Em Goiânia, o filme já está confirmado nas programações da Cinemark, Cinépolis e Kinoplex. A estreia amplia a trajetória de João Vitor no audiovisual e coloca o artista goiano em destaque em uma produção de alcance nacional.
Formado em Educação Física pela PUC Goiás, João Vitor também atua como influenciador digital, palestrante e ativista do UNICEF. No cinema, ele integra o elenco principal ao lado de Ariel Goldenberg, Breno Viola, Gabriel D. Lazzari, Henrique Fernandes, Luiza Godoi e Rafaela Fontanetti.
Nova aventura
Dirigido e roteirizado por Marcelo Galvão, “Colegas e o Herdeiro” retoma o universo apresentado no primeiro filme da franquia. A nova produção acompanha uma aventura envolvendo os personagens e mantém como um dos eixos da narrativa temas como amizade, autonomia e inclusão.
O longa já percorreu festivais internacionais antes da estreia comercial. Em maio deste ano, recebeu o prêmio de Melhor Longa-Metragem para Crianças e Jovens no Festival Hero, realizado na Sibéria, na Rússia. A produção também foi reconhecida em festivais nos Estados Unidos e participou da Mostra Internacional de Cinema de São Paulo.
Sessões em Goiânia
Na Cinemark, o lançamento contará com a promoção “Cinema 2 em 1”, que permite ao público comprar um ingresso e receber outro para levar um acompanhante.

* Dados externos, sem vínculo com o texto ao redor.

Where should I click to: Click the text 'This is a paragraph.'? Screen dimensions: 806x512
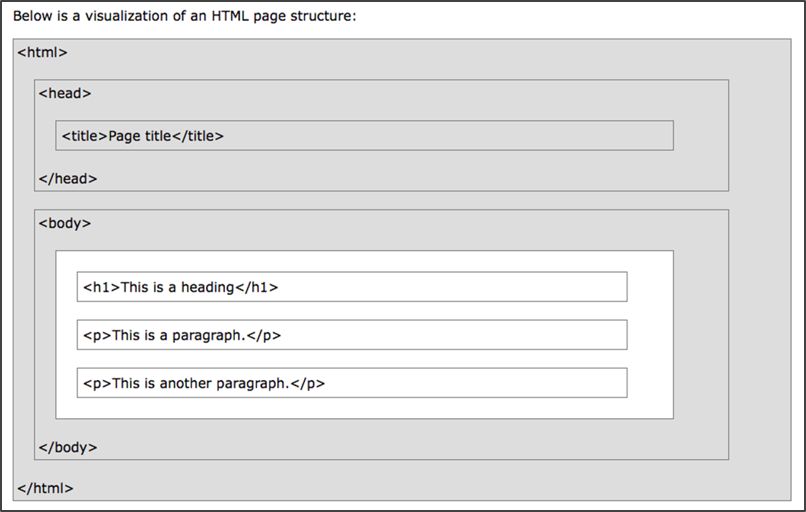coord(178,335)
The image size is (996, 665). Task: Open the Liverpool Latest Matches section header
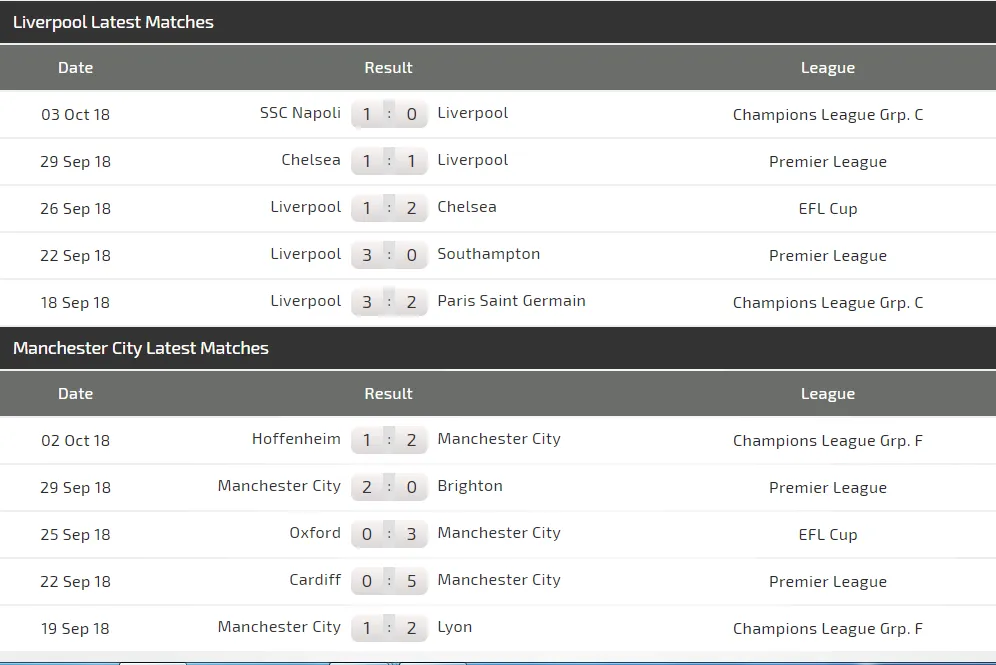(x=113, y=22)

A rede também programou uma Sessão Azul para sábado (15/8), com iluminação parcialmente acesa e volume de som reduzido.
A Cinépolis incluiu o filme na programação do Shopping Cerrado, enquanto o Kinoplex exibe a produção no Goiânia Shopping. Os horários das sessões devem ser consultados diretamente nos canais de venda de cada rede, já que podem variar conforme a programação dos complexos.

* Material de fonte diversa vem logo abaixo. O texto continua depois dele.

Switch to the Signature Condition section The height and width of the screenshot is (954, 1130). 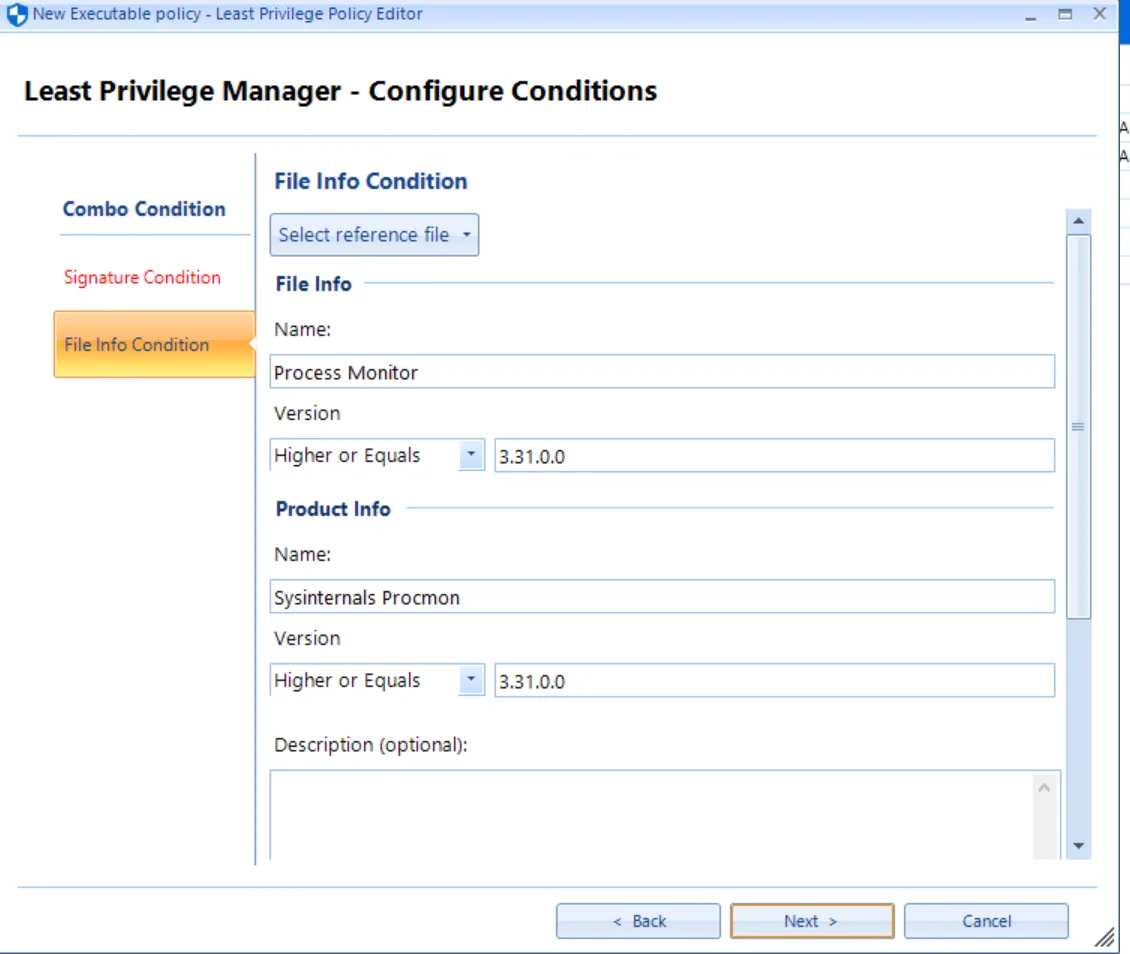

A chegada de “Colegas e o Herdeiro” aos cinemas representa mais um passo na carreira de João Vitor, que tem construído sua atuação pública também em defesa da inclusão e da participação das pessoas com deficiência. O filme coloca atores com síndrome de Down no centro da narrativa e amplia a representatividade desse público no cinema brasileiro.